One of the two young girls picked up by the government (on suspicion of terrorism) re-appeared in her Harlem neighborhood in May. Sixteen year old Guinean immigrant Adama Bah was released by the Feds without explanation (and she’s under court order not to talk about it). Her friend Tashnuba Hayder was deported back to Bangladesh. Her classmates missed her and let her know recently via an impressive art exhibit they prepared to tell her story. The New York Times reported a few days ago (tip from Priya):
When Adama Bah’s schoolmates decided to make a public artwork project about her case last spring, she and another 16-year-old girl were being held by the federal government after it had identified them, without explanation, as potential suicide bombers.
“We didn’t know if we would ever see her again,” said Kimberly Lane, who was then an art teacher at the school, the Heritage School in East Harlem, where many viewed Adama’s detention as unjust and incomprehensible. “This was a way for the students to use art to speak out at a time when a lot of people, including adults, were afraid to do anything.”

* _GIVEN DATA_:
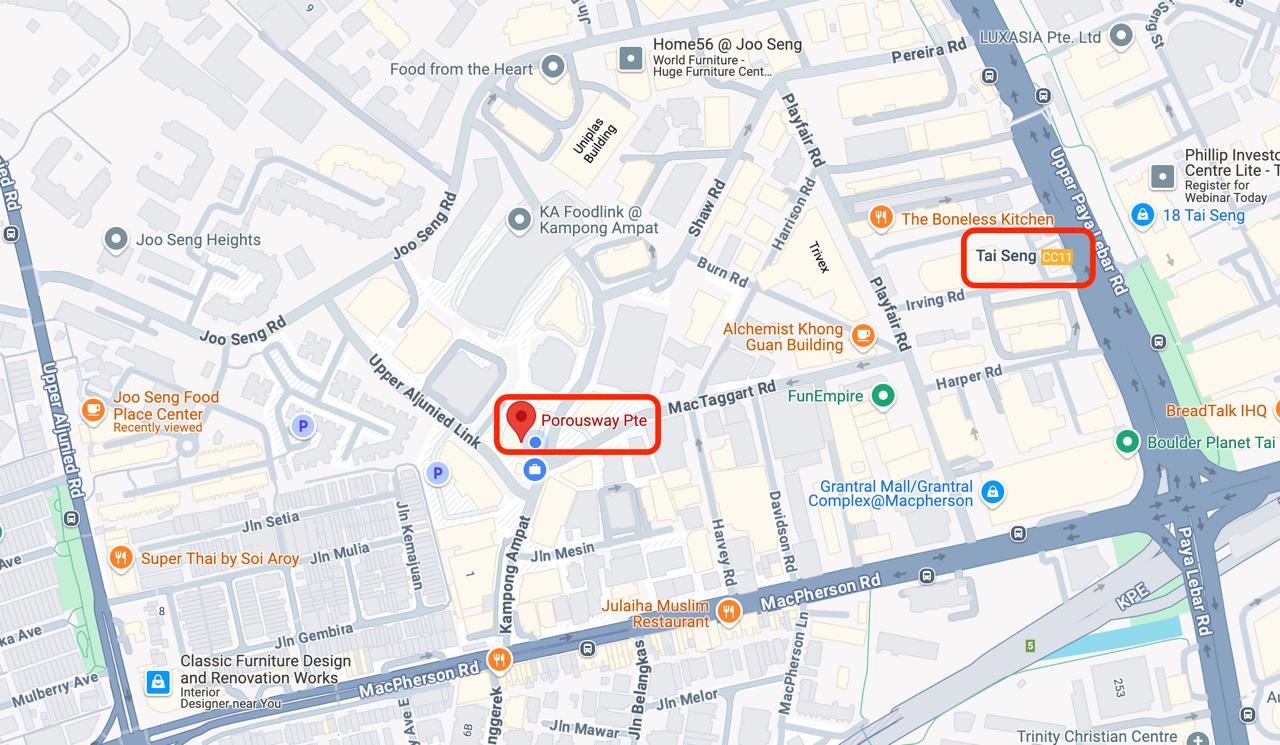Select the Joo Seng Food Place Center cafe icon

[93, 409]
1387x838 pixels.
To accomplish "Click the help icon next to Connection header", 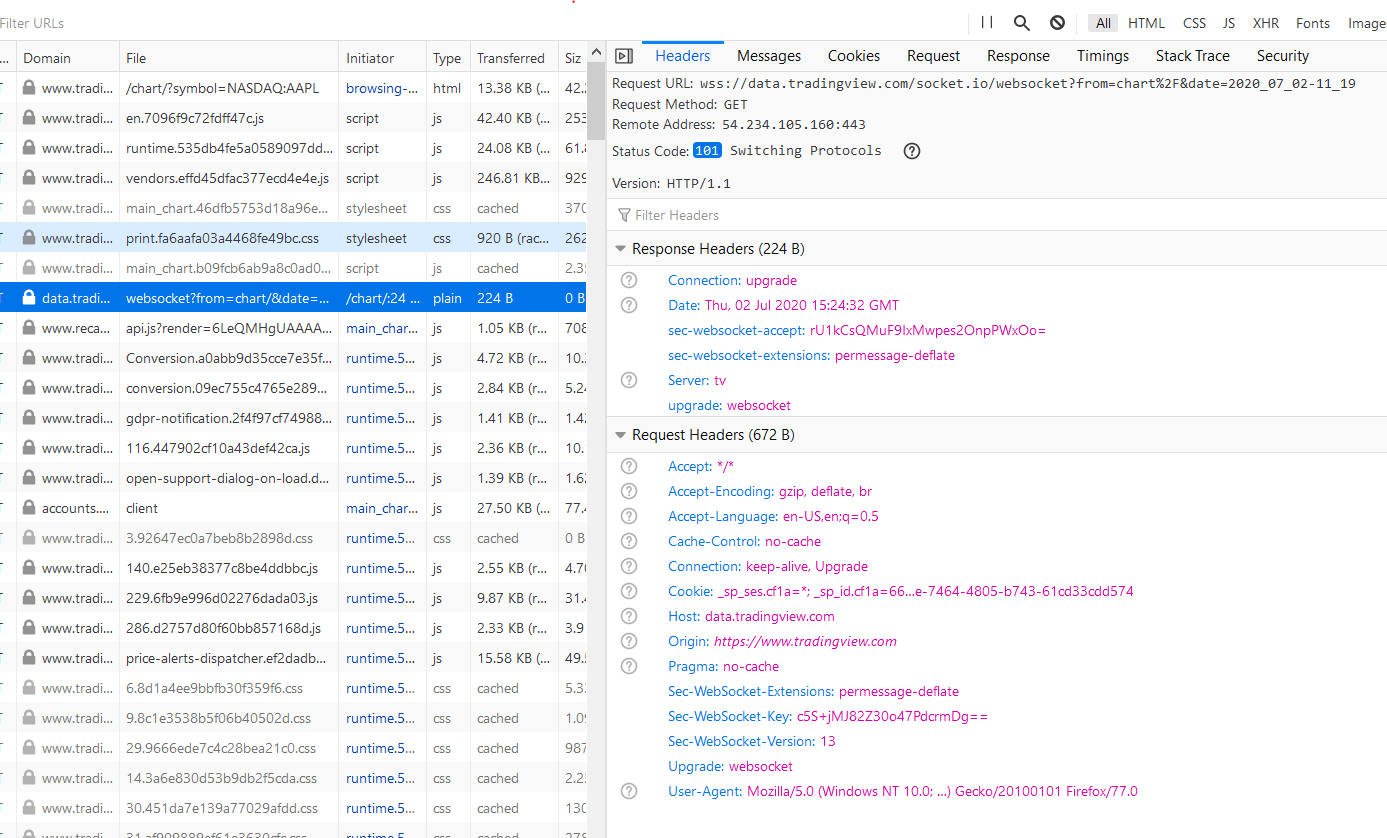I will tap(628, 280).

* _STATED TASK 1_:
In the piece on Adama Bah, what happened to her friend Tashnuba Hayder?
* _STATED TASK 2_:
Name every person mentioned by name in the piece on Adama Bah.
You can ignore the listing above; it isn't needed here.

* _COMPLETE OUTPUT 1_:
She was deported back to Bangladesh.

* _COMPLETE OUTPUT 2_:
Adama Bah, Tashnuba Hayder, Priya, Kimberly Lane